27 мая 1943 года Капиев записывает: «Всю ночь шел дождь. Лежа на койке с закрытыми глазами, сквозь сон, сочиняю экспромт. Дождь льет и льет…
Встану ли утром — в молчании мудром
Меня встречает старость.
Выйду ль во двор — как стяжатель и вор
Мне путь преграждает старость.
Как это случилось, как это случилось,
Как это могло случиться!
Я уже не молод, я уже не молод,
Старость ко мне стучится.
Всю ночь, как луна сквозь прорези ставен,
Заснуть не дает мне старость.
Весь день, как на грудь навалившийся камень,
Дышать не дает мне старость…
…Я лежу и не сплю. И цвет старости сочится мне сквозь закрытые веки в глаза. Я его ясно ощущаю. Это цвет белого арбуза (есть такой особый сорт), цвет желтоватый, с черными семечками, в сердцевине которого идут белые вялые прожилки…
Этот цвет наполняет мне мозг, и я долго силюсь проснуться. Я просыпаюсь с тяжелым настроением и лежу на спине, не открывая глаз, слушая медленное, напряженное биение своего сердца… «Это старость», — думаю я».
Идут последние его военные дни, хотя самой войне конца еще не видно.
«Что можете вы еще сказать, писатели, о разрушениях? Вот станица Крымская. Столы опрокинутые, фикусы лежащие, сундуки, кровати, колодцы с ведрами, пробитыми пулями, подушка в грязи, железо, бурьян, битая черепица, горшки — что еще сказать?..
…Крымская. Котелки и автоматы на тутовнике. Тутовник зреет. Хозяев нет. Одни кошки ходят друг к другу в гости, живут на чердаках, одичали».
В июне он получает направление в краснодарский госпиталь, однако в последний раз отпрашивается еще на несколько дней на передовую — чтобы «хоть чем-нибудь обогатить свои впечатления»…
10 июня он лег в госпиталь.
«Я в госпитале. Сегодня третий день. Госпиталь размещен на самом берегу Кубани, на северо-западной окраине Краснодара. Широкая спокойная река плывет мимо нас меж зеленых берегов. Отсюда, с балкона, прекрасный вид вдаль, на поля и кустарники, на далекие синие горы.
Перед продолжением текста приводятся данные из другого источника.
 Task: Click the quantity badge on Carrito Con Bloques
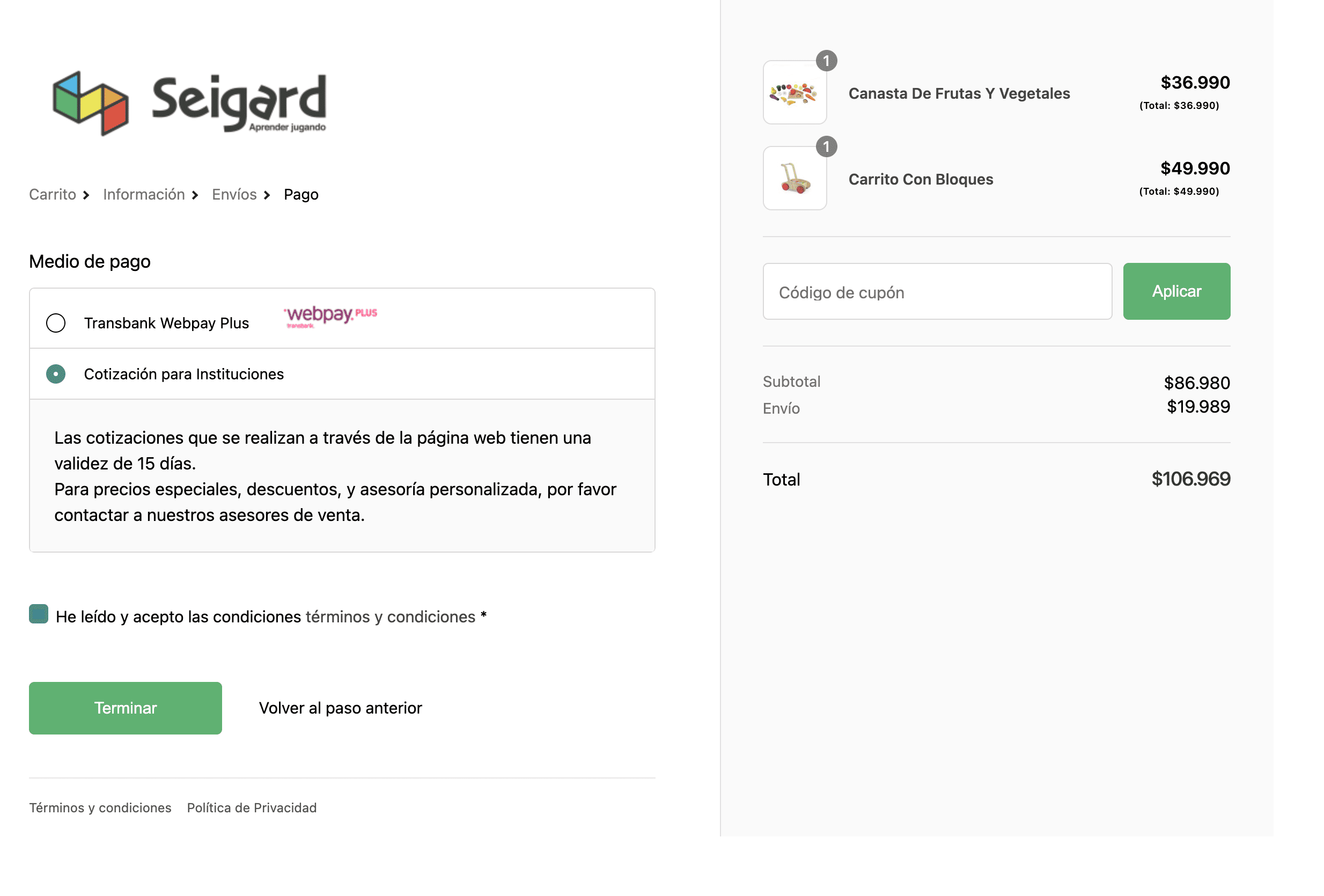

Вечерами сплошной звон лягушек наполняет все…
Сейчас разлив Кубани — она разливается поздно, когда в горах начинают таять снега…
…Удивительный вечер. Сидят на койках больные командиры в полутьме, при лунном сиянии, сидят, обняв колени, окруженные белыми простынями, и поют задушевным полным голосом — все до одного — тяжелую, задумчивую песню:
Мой грустный товарищ, махая крылом,
Кровавую пищу клюет под окном.
И кажется, нет и не существует ничего в мире в этот предвечерний час, кроме этой мужской, раздольной и широкой, тоски. Ах, когда она кончится!.. Поют раненые и больные, тихо покачиваясь в согласном, самозабвенном ритме. Их лиц не видать, да и не надо — тем плотнее и непреоборимее окутывает сердце печаль. Ах, война, война!..»
Снова на его глазах умирают люди — теперь на больничных постелях. Мысли уже не о старости, а о самом конце жизни все чаще посещают его.
«Вечером долго думаю о смерти, о самом мгновении, когда человек проваливается в смерть, как в черную пропасть. Потрясающе отчетливо и ясно понимаю, чувствую и представляю этот момент. Когда он наступит для меня, мне будет все повторением — настолько физически и психологически четко ощущаю я эту минуту, равную вечности, — отчаянием, бессилием, великим горем и воплем души».
Приступы повторяются все чаще. Обычно это происходило ночью. Все спали, а он, уже не в силах сдерживаться, стонал от боли, прижимая к себе грелку.